• _PROBLEM DETAILS_
Please translate this sentence from the statement on conscience protection below into Spanish: "Conscience is a fundamental aspect of what it is to be human."

• _SELECTED EXCERPT_
────────

October 20, 2021


Conscience is a fundamental aspect of what it is to be human. Conscience is the ability to distinguish between good and bad action and strive to live in conformity with the virtue of integrity. The formation of conscience and its role in human actions is perhaps the most critical aspect of a person’s character. Many religious and secular authorities agree that the protection of conscience is a fundamental human right. However, in an age of increasing moral relativism, conscience is relegated to a secondary status in the discussion of human rights. Instead, primary importance is placed on transitory cultural trends that are often disassociated from true moral goodness and the pursuit of the common good.

Conflicts between professional ethics and patient autonomy represent the height of this modern dilemma. Patients often request medical procedures that violate the sanctity of human life, the goodness of the created order, bodily integrity, and the protection of the vulnerable. Physicians, in the name of compassion, frequently are asked to facilitate acts of abortion, assisted suicide, euthanasia, sterilization, sexual promiscuity, transsexual surgery, assisted fertility procedures, etc. A robust argument against all these acts is articulated by the natural law, human experience and in the Catholic tradition—divine revelation. If a physician’s conscience dictates not to participate in these requests, he or she ought to be defended by standards of practice, medical societies, and legislative action. Moreover, not only should physicians be exempt from participating in immoral practices, their rights to educate and exhort their patients and others as to the reasons for their ethical principles and positions also must be protected. Conscience protection is only the bare minimum expectation in a healthy society, and the right to convince others of the truth of one’s moral insight should also be enshrined in a similar fashion. By its very nature, truth attracts. Therefore, the Catholic Medical Association supports conscience protection for all health care workers and facilities without compromise. Nothing less is acceptable.

If the patient, an employer or supervisor, or the law, insists on a referral/consultation for an immoral action or procedure, Catholic healthcare workers must not formally cooperate with such requests. They also may not participate in immediate material cooperation in which the assistance they provide is essential to the completion of the act. To avoid claims of patient abandonment, a physician may express an objection to the physician’s supervisor for a change of assignment.If the patient is insistent on pursuing an immoral choice, the physician may be unable to prevent this, thus, necessitating a transfer of the patient to another health care provider chosen by the patient or the physician’s supervisor. Ultimately, the patient is an independent moral agent who is free to decide where and from whom he or she will seek care. The physician is to make his or her objections known to the patient and must not indicate where the patient might go to receive the immoral procedure or otherwise direct the patient to it A general list of other providers or institutions based on geographic vicinity or even area of specialty might be provided; however, the list may not be developed based on the criterion of whether they are known or believed to offer the immoral procedure. In practice, this means that the list must include any providers or institutions that fit the chosen criterion (geography, specialty, both, or other) and also oppose the immoral practice. In the case of objections to contraception, for example, a list of local gynecologists should include those who offer only natural family planning.

The physician should release all medical records in accordance with statutory regulations. Ideally, health care institutions and the law should favor norms assuring morally questionable or objectionable consults can be arranged solely by patient request, exempting the objecting physician from any entanglement in the process of referral. The rights of the objecting physician should also apply to any health care worker with deeply held ethical or religious beliefs.

It must be stated emphatically that Catholic Medical Association stands by these principles not only to protect the rights of medical and other health care practitioners and Catholic facilities, but also because it believes immoral and unethical procedures are not in the patient’s best interest and hurt patients physically, psychologically, and spiritually. This vision is holistic and fundamental to the entire tradition of Western medicine. Physicians are called to serve and love their patients by adhering to their well-formed conscience in the practice of medicine. Following their conscience is the sole guarantee of fulfilling that calling.

────────

• _DATA FOR ANALYSIS_

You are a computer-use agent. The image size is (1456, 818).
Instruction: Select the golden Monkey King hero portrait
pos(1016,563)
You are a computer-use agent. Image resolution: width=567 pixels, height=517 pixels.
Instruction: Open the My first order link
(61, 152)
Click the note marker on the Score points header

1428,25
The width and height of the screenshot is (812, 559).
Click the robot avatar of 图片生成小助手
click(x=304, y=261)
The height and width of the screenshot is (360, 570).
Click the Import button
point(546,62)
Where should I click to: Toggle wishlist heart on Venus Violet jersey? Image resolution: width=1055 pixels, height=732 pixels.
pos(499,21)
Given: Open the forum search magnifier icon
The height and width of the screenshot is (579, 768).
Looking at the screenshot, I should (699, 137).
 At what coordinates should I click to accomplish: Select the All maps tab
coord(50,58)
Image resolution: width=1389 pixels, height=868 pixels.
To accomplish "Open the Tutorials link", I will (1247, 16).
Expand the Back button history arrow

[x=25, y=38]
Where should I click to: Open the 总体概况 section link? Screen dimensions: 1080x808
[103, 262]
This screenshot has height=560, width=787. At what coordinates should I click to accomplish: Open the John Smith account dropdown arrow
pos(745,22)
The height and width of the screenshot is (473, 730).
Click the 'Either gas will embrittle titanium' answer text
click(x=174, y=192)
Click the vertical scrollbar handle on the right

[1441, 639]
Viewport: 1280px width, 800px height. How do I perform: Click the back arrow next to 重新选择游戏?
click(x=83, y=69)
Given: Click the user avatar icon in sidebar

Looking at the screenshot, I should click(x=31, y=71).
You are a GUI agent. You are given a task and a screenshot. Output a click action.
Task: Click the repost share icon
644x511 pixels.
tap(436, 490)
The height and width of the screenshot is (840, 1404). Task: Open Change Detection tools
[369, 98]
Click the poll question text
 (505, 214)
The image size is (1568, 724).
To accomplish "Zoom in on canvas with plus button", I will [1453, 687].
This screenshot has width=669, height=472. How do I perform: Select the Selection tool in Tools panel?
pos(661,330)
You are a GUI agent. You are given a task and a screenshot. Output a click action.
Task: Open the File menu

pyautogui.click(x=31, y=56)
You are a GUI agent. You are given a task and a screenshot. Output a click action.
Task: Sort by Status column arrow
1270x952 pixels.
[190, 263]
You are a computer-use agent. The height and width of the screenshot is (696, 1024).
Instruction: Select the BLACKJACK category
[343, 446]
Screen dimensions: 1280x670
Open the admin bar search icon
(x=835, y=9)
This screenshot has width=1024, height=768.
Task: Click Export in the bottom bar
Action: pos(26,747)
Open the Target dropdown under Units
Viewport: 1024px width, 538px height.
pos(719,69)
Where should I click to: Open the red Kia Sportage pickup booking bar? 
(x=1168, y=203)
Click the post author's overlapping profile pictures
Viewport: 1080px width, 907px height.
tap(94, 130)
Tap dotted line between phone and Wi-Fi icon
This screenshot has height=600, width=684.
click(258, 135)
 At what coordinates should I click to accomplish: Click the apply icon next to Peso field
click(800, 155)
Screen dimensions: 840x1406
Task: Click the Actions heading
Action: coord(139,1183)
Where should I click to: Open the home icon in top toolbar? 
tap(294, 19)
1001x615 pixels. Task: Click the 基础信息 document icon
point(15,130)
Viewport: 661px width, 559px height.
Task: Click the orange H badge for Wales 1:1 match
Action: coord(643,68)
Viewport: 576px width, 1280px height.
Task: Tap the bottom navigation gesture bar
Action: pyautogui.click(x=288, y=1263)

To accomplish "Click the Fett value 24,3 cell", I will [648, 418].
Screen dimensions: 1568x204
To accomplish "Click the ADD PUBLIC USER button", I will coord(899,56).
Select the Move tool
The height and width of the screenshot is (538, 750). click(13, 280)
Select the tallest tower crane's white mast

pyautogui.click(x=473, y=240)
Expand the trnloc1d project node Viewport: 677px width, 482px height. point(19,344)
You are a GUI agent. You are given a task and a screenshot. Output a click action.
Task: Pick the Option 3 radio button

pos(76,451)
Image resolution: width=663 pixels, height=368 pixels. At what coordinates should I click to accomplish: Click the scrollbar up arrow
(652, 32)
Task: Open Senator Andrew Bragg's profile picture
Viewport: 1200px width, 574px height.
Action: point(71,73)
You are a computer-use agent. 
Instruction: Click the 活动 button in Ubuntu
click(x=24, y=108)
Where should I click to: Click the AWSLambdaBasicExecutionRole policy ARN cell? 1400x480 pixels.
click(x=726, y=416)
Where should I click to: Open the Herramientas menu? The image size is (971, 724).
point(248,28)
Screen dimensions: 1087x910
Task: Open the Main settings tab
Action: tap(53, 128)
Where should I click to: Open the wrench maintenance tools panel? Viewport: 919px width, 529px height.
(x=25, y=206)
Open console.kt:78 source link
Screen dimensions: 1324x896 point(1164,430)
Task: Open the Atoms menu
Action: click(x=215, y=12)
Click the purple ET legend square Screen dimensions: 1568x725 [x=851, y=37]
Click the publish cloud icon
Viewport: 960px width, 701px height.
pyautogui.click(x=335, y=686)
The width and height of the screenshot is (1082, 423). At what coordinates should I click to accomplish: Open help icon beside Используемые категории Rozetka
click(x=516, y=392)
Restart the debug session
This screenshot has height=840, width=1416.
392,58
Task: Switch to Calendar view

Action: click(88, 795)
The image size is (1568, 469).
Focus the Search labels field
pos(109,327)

────────

• _TASK OUTPUT_
La conciencia es un aspecto fundamental de lo que significa ser humano.